Je leur ai parlé de toi aussi. Et elles ont dit qu’elles viendraient lire tes lettres parce qu’elles aiment bien les histoires de plantes. Alors peut-être qu’un jour elles nous écriront un commentaire.

Le train entre en gare, je vais arriver tout bientôt.

Ta maman qui t’aime xxx

dimanche, octobre 02, 2005

En haut de la côte

Sur les rives du Saint-Laurent, alors que nous allions arriver en haut de la côte St-Antoine, j’ai vu le soleil trouer les nuages. Sur l’autre rive, le temps était noir; le ciel si bas qu’il vous donne l’impression que vous pouvez le toucher. Il roulait à côté de nous comme une menace de tempête tandis que nous continuions à avancer le long de la frontière nuageuse, sur la rive ensoleillée.

Lorsque nous avons atteint le sommet de la côte St-Antoine, à ma droite, là ou le fleuve s’allongeait et s’élargissait, les couleurs de l’automne commençaient à flamboyer. Des rouges, des verts, des orangers, des jaunes. Au cœur des arbres, ces maisonnettes aux toits colorés. Le ciel gris et lourd couvait le paysage d’un œil menaçant.

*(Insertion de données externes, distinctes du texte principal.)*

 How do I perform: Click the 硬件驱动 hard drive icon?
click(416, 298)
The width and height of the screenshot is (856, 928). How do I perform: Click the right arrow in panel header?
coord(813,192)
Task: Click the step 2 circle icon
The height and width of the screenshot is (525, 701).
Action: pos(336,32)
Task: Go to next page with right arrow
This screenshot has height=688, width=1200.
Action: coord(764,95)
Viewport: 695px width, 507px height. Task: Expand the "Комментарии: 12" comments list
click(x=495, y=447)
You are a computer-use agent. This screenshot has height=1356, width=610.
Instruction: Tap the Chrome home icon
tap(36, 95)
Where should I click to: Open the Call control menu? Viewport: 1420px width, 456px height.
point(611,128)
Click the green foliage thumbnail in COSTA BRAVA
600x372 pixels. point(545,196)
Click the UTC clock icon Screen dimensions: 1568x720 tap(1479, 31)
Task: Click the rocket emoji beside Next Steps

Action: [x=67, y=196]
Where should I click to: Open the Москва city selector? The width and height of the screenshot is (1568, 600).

À nos pieds le village de Baie-Saint-Paul, mis en valeur par son écrin de nature; pierre précieuse au milieu d’un paysage bucolique, cependant qu’à notre droite de fins rayons réussissaient à traverser le grondement du ciel en faisant jaillir sur leur passage des arcs-en-ciel pimpants et clairs. Signal, sans doute attendu, pour que les fées dispersent la colère du ciel. Et les trouées qui se multipliaient, laissant voir ça et là, sur la rive opposée, ces taches de soleil joyeuses.

J’ai fermé les yeux, respiré le parfum de cette nature gorgée de pluie. Puis j’ai vu un rayon partir dans tous les sens, comme un follow spot balayant une scène.

Alors j’ai compris que je voyais mon premier ovni.